We need now to start supporting these few farmers who are growing quality wheat in Ireland and to consider using less imported wheat, much of which is grown in unsustainable, chemical-dependent ways and is overly gluten-enriched, making it hard to digest.
Irish wheat yields are unlikely to match the strains grown in warmer countries, so we need to be prepared to pay a little more, just as we do for single-estate coffee, sustainably-grown cocoa or good virgin olive oil.
For a truly homemade loaf consider using wheat that is grown and milled locally. James Kelly of Ballymore Organics in Ballymore Eustace, Co Kildare is selling 5kg of stoneground organic flour which he grows, dries, mills and packages himself for €20 with free delivery.
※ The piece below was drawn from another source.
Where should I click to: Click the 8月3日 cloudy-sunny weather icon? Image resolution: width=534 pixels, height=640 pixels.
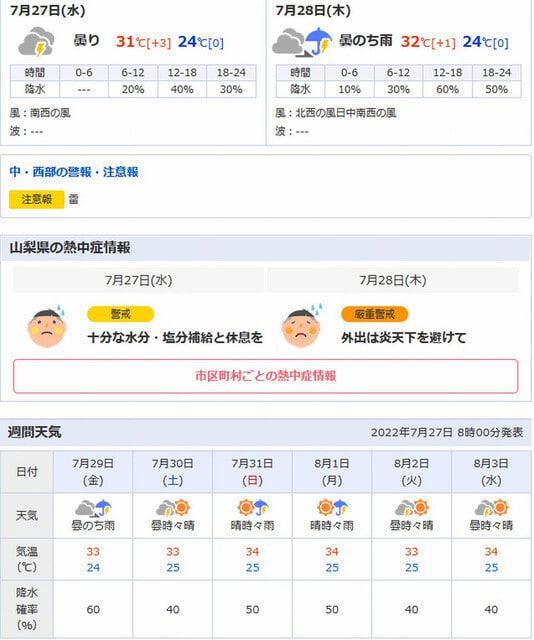click(x=491, y=508)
He will sell 10kg of the unmilled grain for the same price. ballymoreorganics.ie
The Mosse family, who have been milling wheat for seven generations in Bennetsbridge, Co Kilkenny produce a range of Irish-grown wheat, rye and spelt flour under The Little Mill brand. thelittlemill.ie
Also in Kilkenny, Oak Forest Mills grow and stone-grind spelt and einkorn wheat, which sells for €18 for 5kg bags at some farmers markets. oakforestmills.ieThere are numerous other small-scale growers and millers, such as Uncle Aidan’s wholemeal flour that is grown in Ballyhamilton Farms and stoneground locally at an authentic water mill at Ballyminane Mills, Co Wexford, and also Donal Creedon at Macroom Mills produces stoneground flour from wheat grown in Kildare and Meath.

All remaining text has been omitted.